Auch das Schlafumfeld spielt eine wichtige Rolle, denn am besten schläft es sich an einem Ort, an dem man sich auch wohlfühlt und zur Ruhe kommen kann. Daher überleg doch mal, was du an deinem Schlafzimmer vielleicht noch verbessern könntest, um es für dich als entspannenden Rückzugsort zu gestalten! Aspekte, die hier entscheidend sein können, sind:

  • schöne Bettwäsche aus natürlichen Materialien sowie eine bequeme Matratze
  • beruhigende Farben (Wand, Deko-Artikel, Vorhänge, Teppich…)
  • die Möglichkeit, den Raum abdunkeln zu können (ggf. eine Schlafmaske)
  • warme, gemütliche Lichtquellen
  • angenehme Temperaturen und regelmäßiges Lüften
  • einen beruhigen Raumduft, z.B. Lavendel
  • Ordnung

Einschlaftechniken

Menschen mit Schlafproblemen hilft es häufig auch, sich eine Ins-Bett-Geh-Routine anzueignen. Dazu kann gehören:

  • ein warmes Bad nehmen
  • Meditation und beruhigende Einschlafmusik
  • lesen
  • journaling
  • Atemtechniken
  • beruhigende, ätherische Öle auf das Kopfkissen träufeln

Sicherlich findest du auf Blogs oder in Ratgebern jede Menge Ideen und Inspiration für passende Abendrituale.

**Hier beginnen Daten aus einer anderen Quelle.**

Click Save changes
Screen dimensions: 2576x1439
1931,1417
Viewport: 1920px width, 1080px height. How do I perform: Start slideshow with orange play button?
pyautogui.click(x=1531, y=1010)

Wann sollte ärtzliche Hilfe beansprucht werden?

Nicht schlafen zu können, ist ein echtes Problem und eine große Belastung, die sich auf den gesamten Alltag sowie auf die körperliche und psychische Gesundheit auswirkt. Besonders, wenn sich die Einschlafprobleme über einen längeren Zeitraum erstrecken. Dies sollte in jedem Fall beobachtet werden. Bestimmte schlaffördernde Medikamente sollten immer die letzte Option sein, da diese im Gegensatz zu natürlichen Hausmittel abhängig machen können!

Zunächst sollten oben genannte Einschlafhilfen ausprobiert, auf aufputschende Substanzen verzichtet sowie ein fester Rhythmus mit Entspannungsübungen und Einschlafritualen geschaffen werden. Es bietet sich an, die eigene Lebenssituation zu reflektieren, um eine mögliche Ursache für die Schlafstörungen zu finden und diese dann gezielt zu behandeln.

Doch klar ist: Bis zu einem gewissen Grad können Schlafprobleme mit natürlichen Schlafmitteln behoben werden. Wenn jedoch keine Besserung in Sicht ist, sollte unbedingt eine fachliche und ärztliche Beratung eingeholt werden.